(Extract to read Opens)

Drum Kit position (Death Metal friendly)

Obliterator

Junior Member
Hi,

I Have an issue with setting up my kit to a position that'll suit fast drumming. The current position I have kinda bothers me, so I was wondering if anyone who plays this kind of music could post a couple of pictures of their setup (that mainly focuses on the pedals and snare position) ? Just so I'll have an idea. Thanks in advance!
 

DA-Drummer

Member
I have seen a lot of metal kits, and the one that always remembered was the setup of ken bedene. His cymbals are kinda high, but i hang them a bit lower. Snare is flat. It's setup so that you can access al things very easy without moving forward and backward. You have to see a video from him :p

Here is the kit:


And here is a video: https://www.youtube.com/watch?v=ugrMvjIsVFI
 

Hollywood Jim

Platinum Member
I have seen a lot of metal kits, and the one that always remembered was the setup of ken bedene. His cymbals are kinda high, but i hang them a bit lower. Snare is flat. It's setup so that you can access al things very easy without moving forward and backward. You have to see a video from him :p

Here is the kit:

Looks good to me.

(Extract to read Closes)
(Information provided Opens)

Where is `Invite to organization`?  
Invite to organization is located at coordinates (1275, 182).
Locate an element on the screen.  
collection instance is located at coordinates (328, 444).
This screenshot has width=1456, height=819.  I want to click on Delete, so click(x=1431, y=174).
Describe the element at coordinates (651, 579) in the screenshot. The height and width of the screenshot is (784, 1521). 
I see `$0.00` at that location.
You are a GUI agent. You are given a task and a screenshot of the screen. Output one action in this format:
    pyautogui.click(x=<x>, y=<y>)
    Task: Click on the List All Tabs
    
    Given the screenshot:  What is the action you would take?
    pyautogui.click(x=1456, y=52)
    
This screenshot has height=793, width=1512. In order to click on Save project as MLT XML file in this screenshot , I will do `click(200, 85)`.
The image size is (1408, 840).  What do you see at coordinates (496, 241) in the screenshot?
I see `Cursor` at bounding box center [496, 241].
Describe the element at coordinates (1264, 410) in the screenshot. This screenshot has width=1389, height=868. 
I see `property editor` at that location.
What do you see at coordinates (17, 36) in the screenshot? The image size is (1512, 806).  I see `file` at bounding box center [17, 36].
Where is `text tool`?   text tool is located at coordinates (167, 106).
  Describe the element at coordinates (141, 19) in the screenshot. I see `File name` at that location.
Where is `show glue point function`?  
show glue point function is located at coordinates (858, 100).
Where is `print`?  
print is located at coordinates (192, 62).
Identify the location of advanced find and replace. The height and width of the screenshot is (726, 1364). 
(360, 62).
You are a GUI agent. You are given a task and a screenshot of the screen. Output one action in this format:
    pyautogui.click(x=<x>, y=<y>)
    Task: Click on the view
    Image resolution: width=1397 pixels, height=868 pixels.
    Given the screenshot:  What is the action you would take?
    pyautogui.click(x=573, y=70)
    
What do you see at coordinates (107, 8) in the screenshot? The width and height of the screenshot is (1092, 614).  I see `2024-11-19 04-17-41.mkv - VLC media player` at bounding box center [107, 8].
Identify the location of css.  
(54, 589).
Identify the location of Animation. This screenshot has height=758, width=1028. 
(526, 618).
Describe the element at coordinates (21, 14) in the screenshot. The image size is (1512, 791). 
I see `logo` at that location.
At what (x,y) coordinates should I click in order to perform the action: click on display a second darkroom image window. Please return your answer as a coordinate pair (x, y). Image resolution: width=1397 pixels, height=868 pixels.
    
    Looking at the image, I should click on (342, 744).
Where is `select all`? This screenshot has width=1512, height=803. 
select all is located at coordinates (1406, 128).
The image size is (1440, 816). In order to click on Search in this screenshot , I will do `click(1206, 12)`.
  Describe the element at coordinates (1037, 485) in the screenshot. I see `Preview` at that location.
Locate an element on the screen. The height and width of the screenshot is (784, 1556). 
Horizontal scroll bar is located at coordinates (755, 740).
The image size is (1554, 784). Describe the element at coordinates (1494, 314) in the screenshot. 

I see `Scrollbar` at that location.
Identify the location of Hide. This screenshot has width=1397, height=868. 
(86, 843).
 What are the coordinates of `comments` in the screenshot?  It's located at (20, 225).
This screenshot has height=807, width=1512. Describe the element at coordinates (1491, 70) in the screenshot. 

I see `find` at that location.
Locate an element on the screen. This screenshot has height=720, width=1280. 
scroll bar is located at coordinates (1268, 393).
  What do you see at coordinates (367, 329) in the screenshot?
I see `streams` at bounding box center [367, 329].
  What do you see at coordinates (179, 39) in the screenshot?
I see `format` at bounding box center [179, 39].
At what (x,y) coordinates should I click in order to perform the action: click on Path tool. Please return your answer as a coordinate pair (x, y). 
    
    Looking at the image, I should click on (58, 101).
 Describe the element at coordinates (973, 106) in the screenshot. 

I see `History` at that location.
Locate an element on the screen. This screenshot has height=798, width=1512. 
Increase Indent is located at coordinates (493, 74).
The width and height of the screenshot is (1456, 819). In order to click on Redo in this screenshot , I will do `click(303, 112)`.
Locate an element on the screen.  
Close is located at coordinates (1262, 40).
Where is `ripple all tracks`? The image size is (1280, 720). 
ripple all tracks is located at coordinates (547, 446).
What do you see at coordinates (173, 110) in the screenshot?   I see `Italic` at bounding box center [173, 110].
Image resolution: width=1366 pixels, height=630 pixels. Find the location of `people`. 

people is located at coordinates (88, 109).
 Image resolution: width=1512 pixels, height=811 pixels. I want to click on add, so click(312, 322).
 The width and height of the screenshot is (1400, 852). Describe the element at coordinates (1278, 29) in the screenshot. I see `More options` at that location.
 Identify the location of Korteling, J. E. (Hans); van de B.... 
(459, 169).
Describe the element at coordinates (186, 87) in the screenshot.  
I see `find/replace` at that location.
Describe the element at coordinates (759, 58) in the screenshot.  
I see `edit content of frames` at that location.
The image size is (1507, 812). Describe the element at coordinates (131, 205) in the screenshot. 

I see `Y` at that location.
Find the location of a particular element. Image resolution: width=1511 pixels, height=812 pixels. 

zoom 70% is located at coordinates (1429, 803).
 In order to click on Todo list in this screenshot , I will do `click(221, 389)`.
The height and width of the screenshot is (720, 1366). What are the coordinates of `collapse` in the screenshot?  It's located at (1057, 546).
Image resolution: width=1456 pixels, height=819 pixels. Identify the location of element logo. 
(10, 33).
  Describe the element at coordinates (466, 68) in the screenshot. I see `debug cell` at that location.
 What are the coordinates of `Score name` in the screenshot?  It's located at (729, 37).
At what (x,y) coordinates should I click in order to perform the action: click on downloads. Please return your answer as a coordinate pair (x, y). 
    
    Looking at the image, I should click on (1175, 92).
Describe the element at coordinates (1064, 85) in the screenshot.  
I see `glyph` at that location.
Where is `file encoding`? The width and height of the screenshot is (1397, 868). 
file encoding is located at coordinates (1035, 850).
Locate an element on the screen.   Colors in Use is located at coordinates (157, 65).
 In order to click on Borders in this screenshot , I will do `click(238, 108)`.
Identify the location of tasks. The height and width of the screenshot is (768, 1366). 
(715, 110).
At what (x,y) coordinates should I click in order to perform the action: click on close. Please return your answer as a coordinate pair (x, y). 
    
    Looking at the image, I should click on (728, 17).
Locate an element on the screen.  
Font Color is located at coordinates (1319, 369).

(Information provided Closes)

**Work order 1:** In the forum thread on drum kit position, rewrite the passage from "Hollywood Jim" to "good to me." with "kinda high" changed to "fairly high".
**Work order 2:** According to the forum thread on drum kit position, whose setup did DA-Drummer always remember among the metal kits he had seen?
**Work order 3:** Carry on the forum thread on drum kit position from its last line.

**Expected output 1:**
Hollywood Jim

Platinum Member
I have seen a lot of metal kits, and the one that always remembered was the setup of ken bedene. His cymbals are fairly high, but i hang them a bit lower. Snare is flat. It's setup so that you can access al things very easy without moving forward and backward. You have to see a video from him :p

Here is the kit:

Looks good to me.

**Expected output 2:** The setup of ken bedene.

**Expected output 3:**
The spacing of the drums needs to be correct for your particular reach.
For me, it looks like the floor tom is a little too close to the snare. At least for my reach.
And I would bring the hi hat down and forward a little closer to that black microphone.




.
 

beyondbetrayal

Platinum Member
toms should be low and as flat as you can get without hitting the rim.. legs around 90 degree angle... i have my cymbals as low as i can have them without it affecting my tom hits... .playing fast requires endurance and practice... reaching will slow you down and tire you out... tighter skins are nice for rebound as well.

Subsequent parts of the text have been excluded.